Dengan gambar ini, di mana karakter digambarkan begitu dekat satu sama lain dan pada saat yang sama begitu terisolasi, artis ingin memperingatkan terhadap dunia yang kejam di mana orang dilemparkan, dari dunia yang penuh dengan uang yang menggerogoti, keegoisan dan bahaya menunggu di setiap langkah. Emas berkilau di tangan wanita tua itu, berkerut dengan keriput, pembayaran untuk seninya dan pada saat yang sama merupakan atribut integral dari ritual ramalan. Sebelum melihat ke masa depan, dia menggambar sebuah salib di tangan putih dan lembut yang dengannya pemuda itu dengan penuh kepercayaan mengulurkan tangan padanya.

Presios, “Gypsy,” dari novel pendek eponymous oleh Cervantes, yang diterbitkan pada 1613, berbicara tentang kebiasaan ini. Adapun salib, tentu saja, semua salib baik, tetapi emas atau perak jauh lebih baik; dan jika Anda membuat salib di telapak tangan Anda dengan koin tembaga, maka perlu diingat bahwa itu merusak keberuntungan… milikku setidaknya secara alami peramal itu menggunakan emas untuk keperluan ini dan bahkan bisa menyerahkannya sendiri, sedangkan sisa barang rampasannya sesuai dengan hukum tidak tertulis kamp gypsy adalah untuk memberikan panci umum. Misalnya, dompet seorang pria muda atau koin peringatannya, yang dengan terampil dipotong dari rantai oleh tangan-tangan cekatan dari kecantikan berkulit putih. Pada saat yang sama, dia memicingkan matanya dan memperhatikan korbannya. Dalam aksi, hanya tangan dan saling menghindari atau menyilangkan mata. Ketegangan muncul dari kontras antara aktivitas yang tampak tenang dan laten, kenaifan dan pengalaman, kesegaran wajah perempuan dan wajah perempuan tua yang keriput. Pada ketegangan inilah plot kanvas dibangun. Baik pakaian cerah maupun koin yang bersinar di tangan peramal mengalihkan perhatian darinya. Gipsi berkulit putih menonjol terutama.
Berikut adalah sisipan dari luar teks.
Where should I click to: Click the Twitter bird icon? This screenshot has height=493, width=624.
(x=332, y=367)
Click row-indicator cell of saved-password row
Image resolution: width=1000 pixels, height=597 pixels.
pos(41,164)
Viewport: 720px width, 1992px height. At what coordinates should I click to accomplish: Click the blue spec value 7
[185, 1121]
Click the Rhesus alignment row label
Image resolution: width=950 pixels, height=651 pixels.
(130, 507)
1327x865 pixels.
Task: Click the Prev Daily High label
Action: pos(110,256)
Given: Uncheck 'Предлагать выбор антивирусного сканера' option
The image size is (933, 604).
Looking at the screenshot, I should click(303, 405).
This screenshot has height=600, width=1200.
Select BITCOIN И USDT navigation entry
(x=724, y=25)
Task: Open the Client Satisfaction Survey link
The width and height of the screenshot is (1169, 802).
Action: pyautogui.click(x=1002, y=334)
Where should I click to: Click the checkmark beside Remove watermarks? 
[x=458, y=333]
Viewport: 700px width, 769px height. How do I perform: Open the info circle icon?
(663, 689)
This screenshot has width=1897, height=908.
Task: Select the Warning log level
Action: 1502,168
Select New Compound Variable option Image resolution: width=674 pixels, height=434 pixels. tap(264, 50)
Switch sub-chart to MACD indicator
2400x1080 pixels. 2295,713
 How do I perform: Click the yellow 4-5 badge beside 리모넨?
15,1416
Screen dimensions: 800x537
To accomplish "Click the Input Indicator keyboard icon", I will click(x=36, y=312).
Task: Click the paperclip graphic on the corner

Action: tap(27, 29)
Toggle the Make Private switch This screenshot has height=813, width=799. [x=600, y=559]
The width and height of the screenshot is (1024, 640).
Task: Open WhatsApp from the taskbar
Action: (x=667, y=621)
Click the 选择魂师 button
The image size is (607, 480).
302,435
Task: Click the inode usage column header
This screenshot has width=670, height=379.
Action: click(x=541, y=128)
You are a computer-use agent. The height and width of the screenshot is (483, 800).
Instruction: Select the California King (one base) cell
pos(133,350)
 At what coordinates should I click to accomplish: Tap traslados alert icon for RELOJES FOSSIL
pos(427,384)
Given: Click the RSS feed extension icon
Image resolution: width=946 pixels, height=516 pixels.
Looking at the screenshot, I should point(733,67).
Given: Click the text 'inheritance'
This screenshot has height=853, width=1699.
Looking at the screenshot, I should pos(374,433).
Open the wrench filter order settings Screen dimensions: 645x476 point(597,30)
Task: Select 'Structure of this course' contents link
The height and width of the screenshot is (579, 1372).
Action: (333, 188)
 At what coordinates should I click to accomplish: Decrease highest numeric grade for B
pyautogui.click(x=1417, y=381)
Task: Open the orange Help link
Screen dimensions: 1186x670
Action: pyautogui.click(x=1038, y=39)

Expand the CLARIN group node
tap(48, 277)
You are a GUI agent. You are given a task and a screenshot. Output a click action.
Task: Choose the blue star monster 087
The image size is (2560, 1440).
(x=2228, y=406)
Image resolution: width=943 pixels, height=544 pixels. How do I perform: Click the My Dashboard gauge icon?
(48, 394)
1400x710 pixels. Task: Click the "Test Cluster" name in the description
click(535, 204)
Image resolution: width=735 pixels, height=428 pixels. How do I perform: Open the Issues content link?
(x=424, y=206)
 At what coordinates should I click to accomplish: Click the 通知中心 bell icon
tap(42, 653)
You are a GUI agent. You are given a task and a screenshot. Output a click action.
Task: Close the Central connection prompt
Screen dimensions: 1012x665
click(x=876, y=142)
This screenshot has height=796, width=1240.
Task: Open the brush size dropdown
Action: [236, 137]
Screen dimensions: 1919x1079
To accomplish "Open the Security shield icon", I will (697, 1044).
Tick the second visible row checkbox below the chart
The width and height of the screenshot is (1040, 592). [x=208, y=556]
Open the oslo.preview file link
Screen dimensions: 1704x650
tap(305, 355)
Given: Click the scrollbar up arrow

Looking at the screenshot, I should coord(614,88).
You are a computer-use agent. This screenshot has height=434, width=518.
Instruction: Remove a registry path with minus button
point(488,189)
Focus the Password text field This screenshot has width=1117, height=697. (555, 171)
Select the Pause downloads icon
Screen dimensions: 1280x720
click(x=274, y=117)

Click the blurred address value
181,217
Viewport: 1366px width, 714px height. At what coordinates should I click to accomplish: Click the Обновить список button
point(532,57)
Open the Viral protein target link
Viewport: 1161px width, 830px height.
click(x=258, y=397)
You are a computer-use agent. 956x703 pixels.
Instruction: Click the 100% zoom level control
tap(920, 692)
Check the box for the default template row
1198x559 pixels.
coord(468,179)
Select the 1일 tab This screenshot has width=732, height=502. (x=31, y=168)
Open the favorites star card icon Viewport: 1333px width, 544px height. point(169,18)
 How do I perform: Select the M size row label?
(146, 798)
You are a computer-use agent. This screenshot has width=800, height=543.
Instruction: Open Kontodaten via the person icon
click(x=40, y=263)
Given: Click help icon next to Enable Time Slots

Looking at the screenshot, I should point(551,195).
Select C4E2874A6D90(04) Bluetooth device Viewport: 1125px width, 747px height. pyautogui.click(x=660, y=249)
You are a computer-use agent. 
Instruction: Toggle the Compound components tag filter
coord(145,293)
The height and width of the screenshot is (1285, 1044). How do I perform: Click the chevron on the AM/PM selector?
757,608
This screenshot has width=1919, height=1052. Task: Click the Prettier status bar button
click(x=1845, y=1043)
Sosok ini merupakan penghargaan terhadap mitos populer di Eropa Barat tentang penculikan oleh anak-anak gipsi dari keluarga bangsawan. Plot ini sering ditelusuri dalam novel dan drama Eropa. Satu detail dalam gambar menunjukkan bahwa seniman itu akrab dengan kebiasaan kamp. Gadis-gadis yang belum menikah berjalan dengan kepala telanjang, wanita yang sudah menikah mengenakan rambut yang terselip di bawah topi atau syal yang diikat dengan simpul di bagian belakang kepala. Selendang yang diikatkan di bawah dagu, seperti wanita cantik di tengah-tengah gambar, menunjukkan bahwa gadis itu tidak lagi perawan, tetapi juga belum menikah. Mungkin dimengerti bahwa dia adalah “gadis penjual” di peramal. Mungkin Latour memerankan karakter produksi teater, yang akan menjelaskan pakaian mereka yang luar biasa kaya untuk para gipsi. Mereka mengenakan pakaian yang tidak sesuai, menurut pendapat semua ahli, dengan mode yang ada di Lorraine pada abad ke-17.